I won the lottery!!!Ebbene sì, in questa storia avviene quello che tutti noi clinici non riusciamo mai a studiare dal vivo: quel che accade quando davvero un giocatore fa 6 al superenalotto, quando insomma la vincita è di quelle che ti cambiano la vita!

- C’era una volta, in un Paese vicino vicino, una ragazza senza sogni che all’improvviso, come per magia, diventò ricca… Sei numeri su un biglietto si trasformarono per pura fortuna in un numero solo, a otto cifre - 21.600.000 euro - e lei esclamò: «Ho vinto!».-

Così inizia questa “quasi favola” di Sebastiano Vassalli, che tutto è meno che la storia di una principessa che cerca il suo principe... anzi è proprio, al contrario, la storia senza incanto di una fanciulla disillusa dall'amore, con uomini usa e getta e col denaro come unico mezzo per affrontare un mondo dove le relazioni affettive sono solo un peso.

 

Ed ecco che il denaro arriva, e la protagonista pensa di lasciarsi tutto alle spalle, che il potere dei soldi la traghetterà in una nuova vita, dove tutto è possibile, dove i soldi renderanno tutto possibile .

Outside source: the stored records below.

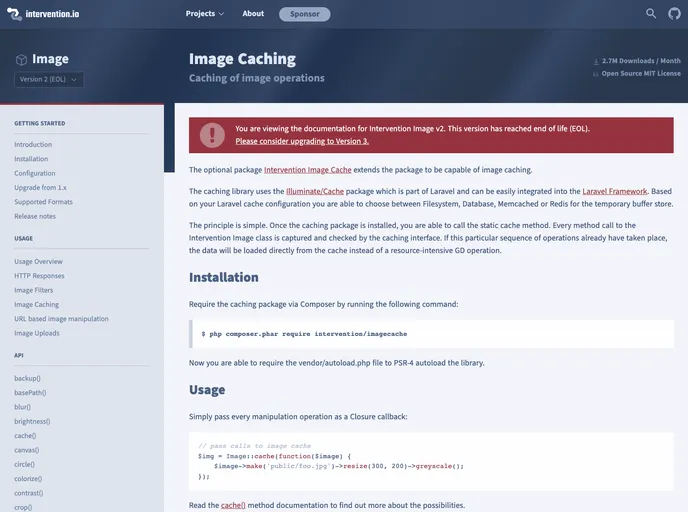Go to the About page
Image resolution: width=688 pixels, height=512 pixels.
(253, 14)
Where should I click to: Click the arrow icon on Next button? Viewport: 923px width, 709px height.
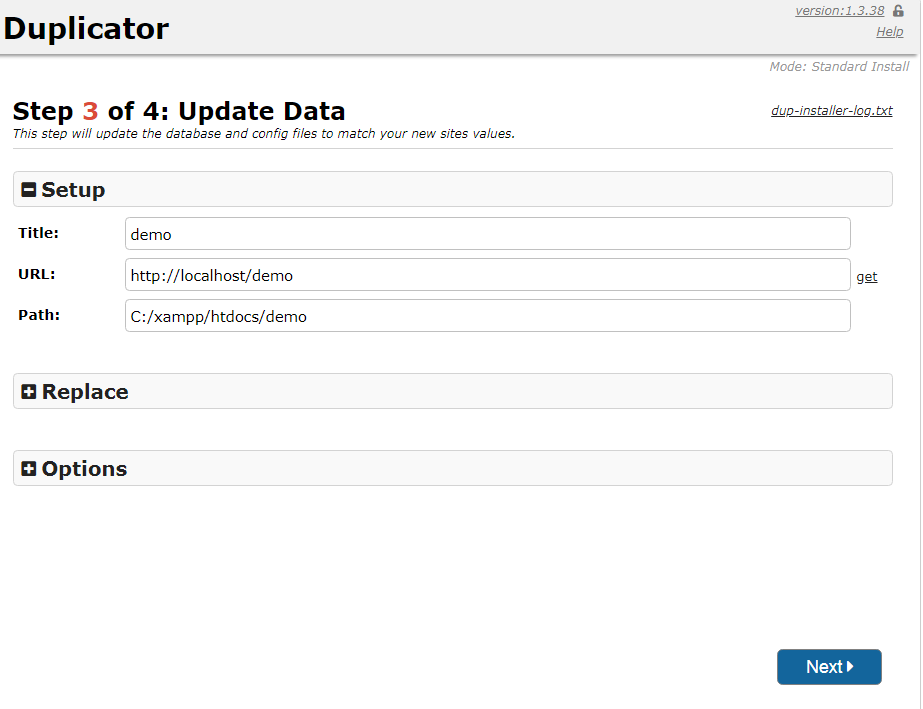[850, 667]
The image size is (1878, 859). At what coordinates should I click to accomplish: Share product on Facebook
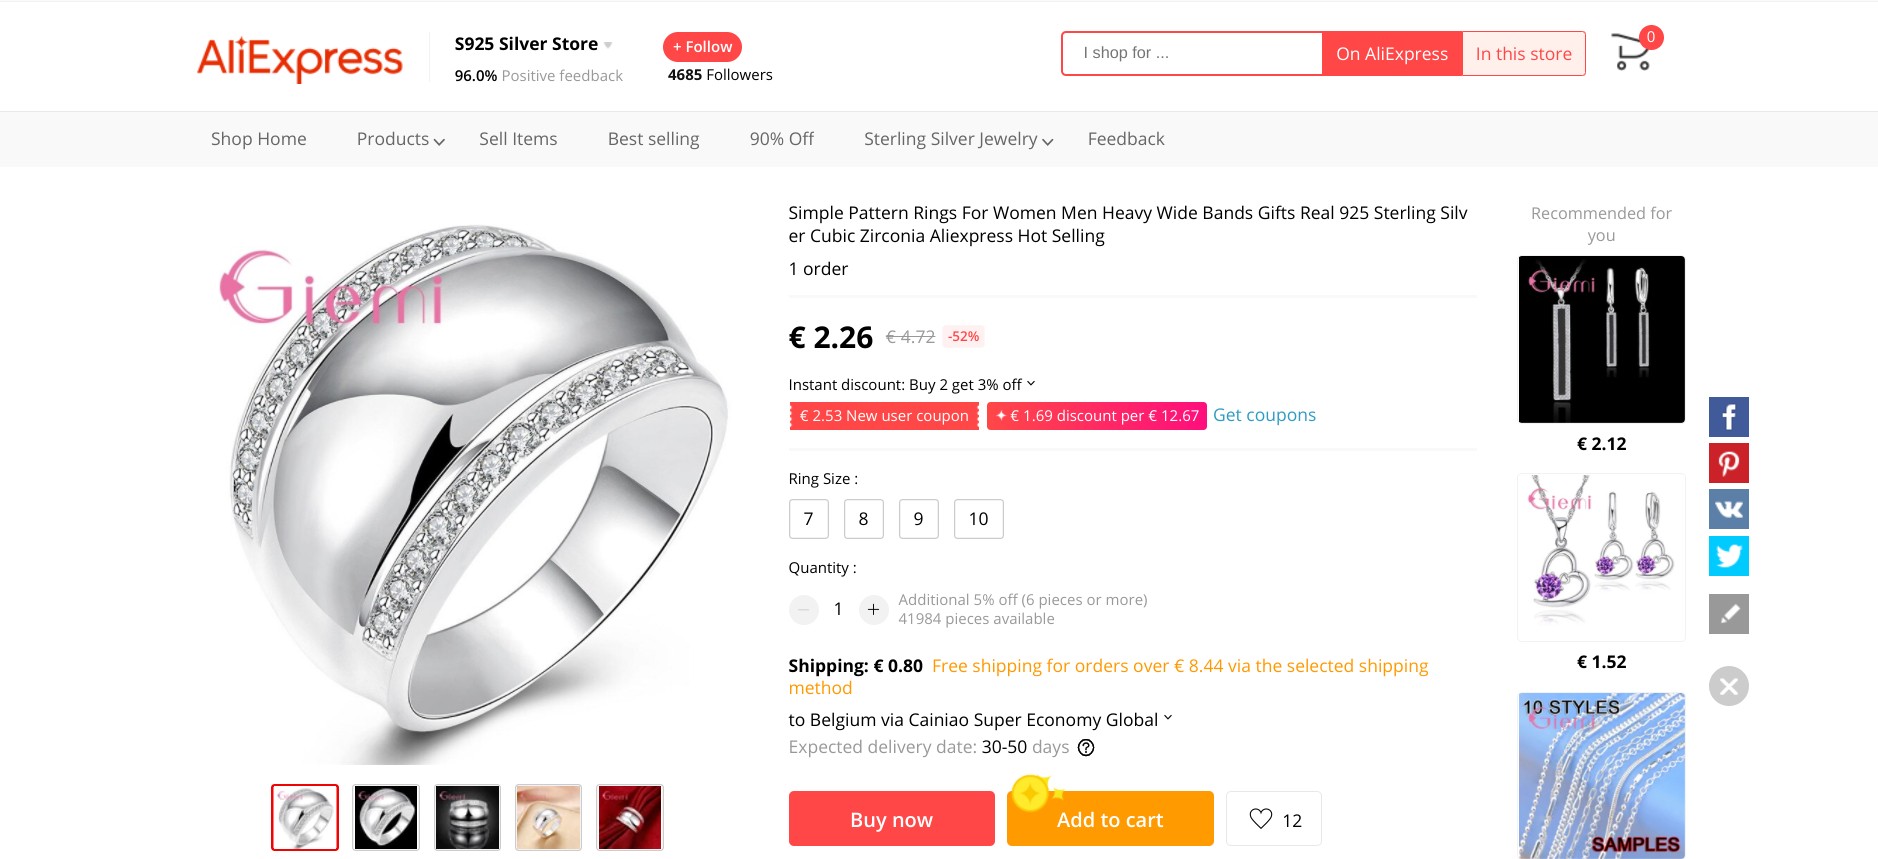coord(1728,417)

Non rinuncia però a un piccolo sogno furtivo, quello in cui l'amante idealizzato attraverso l'ironia e il cinismo del gioco della "non relazione", possa davvero, grazie all'unica magia possibile, quella dei soldi, vivere con lei una nuova vita, “e vissero felici e contenti”.

Ma questo non succede, (fortunata al gioco sfortunata in amore?), lui la tradisce (come il gioco stesso, come il denaro) e la protagonista si troverà a cadere sempre più giù, in un incubo che si preannuncia in un sogno notturno ricorrente e a cui lei non saprà dare un significato se non, forse, troppo tardi.

La rincorsa alla riscossione del premio che si allontana come una chimera e l'isolamento affettivo sempre più pesante diventano il simbolo della sua tragedia esistenziale.

Una favola apparentemente ironica e leggera, ma in realtà agghiacciante come il ragno del sogno, che ci conduce attraverso una cruda descrizione di un mondo giovanile vuoto e desolato, dove solo il denaro pare poter salvare e dare un senso alla vita, e le promesse sottese al gioco d'azzardo consentire una scorciatoia per la felicità. Ma non c'è lieto fine.